WHAT YOU SHOULD DO:
Present every one of the records below as a numbered list, leaving out any blank lines.

[Extracted records]
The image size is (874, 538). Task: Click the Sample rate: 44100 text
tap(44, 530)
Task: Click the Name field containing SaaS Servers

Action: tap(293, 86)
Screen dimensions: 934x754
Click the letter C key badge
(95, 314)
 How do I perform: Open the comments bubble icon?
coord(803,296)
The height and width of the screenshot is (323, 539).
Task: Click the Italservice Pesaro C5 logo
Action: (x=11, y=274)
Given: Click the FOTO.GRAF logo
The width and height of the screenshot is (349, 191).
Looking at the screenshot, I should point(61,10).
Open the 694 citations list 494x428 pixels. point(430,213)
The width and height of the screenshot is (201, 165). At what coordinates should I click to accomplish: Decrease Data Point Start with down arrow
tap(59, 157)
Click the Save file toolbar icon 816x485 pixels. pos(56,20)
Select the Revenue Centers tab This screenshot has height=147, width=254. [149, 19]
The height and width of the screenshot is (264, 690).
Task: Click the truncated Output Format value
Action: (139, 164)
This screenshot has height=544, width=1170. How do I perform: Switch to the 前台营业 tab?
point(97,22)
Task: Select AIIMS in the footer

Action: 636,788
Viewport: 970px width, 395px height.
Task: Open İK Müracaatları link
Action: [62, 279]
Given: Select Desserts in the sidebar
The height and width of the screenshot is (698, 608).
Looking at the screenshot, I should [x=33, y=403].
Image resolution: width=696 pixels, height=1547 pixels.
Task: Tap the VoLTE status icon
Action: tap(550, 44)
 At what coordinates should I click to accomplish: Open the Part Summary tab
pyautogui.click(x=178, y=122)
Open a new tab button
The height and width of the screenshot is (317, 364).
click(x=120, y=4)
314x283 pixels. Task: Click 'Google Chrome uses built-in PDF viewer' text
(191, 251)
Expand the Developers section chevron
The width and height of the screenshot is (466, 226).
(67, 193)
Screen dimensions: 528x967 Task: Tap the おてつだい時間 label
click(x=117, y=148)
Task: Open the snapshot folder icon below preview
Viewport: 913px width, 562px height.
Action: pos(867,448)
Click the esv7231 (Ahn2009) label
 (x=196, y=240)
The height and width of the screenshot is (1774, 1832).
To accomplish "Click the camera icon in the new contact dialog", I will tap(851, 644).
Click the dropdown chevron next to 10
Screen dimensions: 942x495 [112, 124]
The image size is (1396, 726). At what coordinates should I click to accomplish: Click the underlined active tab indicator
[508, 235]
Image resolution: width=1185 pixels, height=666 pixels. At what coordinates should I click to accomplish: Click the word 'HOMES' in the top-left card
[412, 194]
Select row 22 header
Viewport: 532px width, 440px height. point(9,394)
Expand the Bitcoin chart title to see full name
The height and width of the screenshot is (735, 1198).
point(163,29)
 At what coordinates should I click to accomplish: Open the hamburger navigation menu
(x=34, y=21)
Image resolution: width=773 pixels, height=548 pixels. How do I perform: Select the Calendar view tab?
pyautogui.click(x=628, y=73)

RESULT:
1. The image size is (874, 538). Task: Click the Sample rate: 44100 text
2. tap(44, 530)
3. Task: Click the Name field containing SaaS Servers
4. Action: tap(293, 86)
5. Screen dimensions: 934x754
6. Click the letter C key badge
7. (95, 314)
8.  How do I perform: Open the comments bubble icon?
9. coord(803,296)
10. The height and width of the screenshot is (323, 539).
11. Task: Click the Italservice Pesaro C5 logo
12. Action: (x=11, y=274)
13. Given: Click the FOTO.GRAF logo
14. The width and height of the screenshot is (349, 191).
15. Looking at the screenshot, I should point(61,10).
16. Open the 694 citations list 494x428 pixels. point(430,213)
17. The width and height of the screenshot is (201, 165). At what coordinates should I click to accomplish: Decrease Data Point Start with down arrow
18. tap(59, 157)
19. Click the Save file toolbar icon 816x485 pixels. pos(56,20)
20. Select the Revenue Centers tab This screenshot has height=147, width=254. [149, 19]
21. The height and width of the screenshot is (264, 690).
22. Task: Click the truncated Output Format value
23. Action: (139, 164)
24. This screenshot has height=544, width=1170. How do I perform: Switch to the 前台营业 tab?
25. point(97,22)
26. Task: Select AIIMS in the footer
27. Action: 636,788
28. Viewport: 970px width, 395px height.
29. Task: Open İK Müracaatları link
30. Action: [62, 279]
31. Given: Select Desserts in the sidebar
32. The height and width of the screenshot is (698, 608).
33. Looking at the screenshot, I should [x=33, y=403].
34. Image resolution: width=696 pixels, height=1547 pixels.
35. Task: Tap the VoLTE status icon
36. Action: tap(550, 44)
37.  At what coordinates should I click to accomplish: Open the Part Summary tab
38. pyautogui.click(x=178, y=122)
39. Open a new tab button
40. The height and width of the screenshot is (317, 364).
41. click(x=120, y=4)
42. 314x283 pixels. Task: Click 'Google Chrome uses built-in PDF viewer' text
43. (191, 251)
44. Expand the Developers section chevron
45. The width and height of the screenshot is (466, 226).
46. (67, 193)
47. Screen dimensions: 528x967 Task: Tap the おてつだい時間 label
48. click(x=117, y=148)
49. Task: Open the snapshot folder icon below preview
50. Viewport: 913px width, 562px height.
51. Action: pos(867,448)
52. Click the esv7231 (Ahn2009) label
53.  (x=196, y=240)
54. The height and width of the screenshot is (1774, 1832).
55. To accomplish "Click the camera icon in the new contact dialog", I will tap(851, 644).
56. Click the dropdown chevron next to 10
57. Screen dimensions: 942x495 [112, 124]
58. The image size is (1396, 726). At what coordinates should I click to accomplish: Click the underlined active tab indicator
59. [508, 235]
60. Image resolution: width=1185 pixels, height=666 pixels. At what coordinates should I click to accomplish: Click the word 'HOMES' in the top-left card
61. [412, 194]
62. Select row 22 header
63. Viewport: 532px width, 440px height. point(9,394)
64. Expand the Bitcoin chart title to see full name
65. The height and width of the screenshot is (735, 1198).
66. point(163,29)
67.  At what coordinates should I click to accomplish: Open the hamburger navigation menu
68. (x=34, y=21)
69. Image resolution: width=773 pixels, height=548 pixels. How do I perform: Select the Calendar view tab?
70. pyautogui.click(x=628, y=73)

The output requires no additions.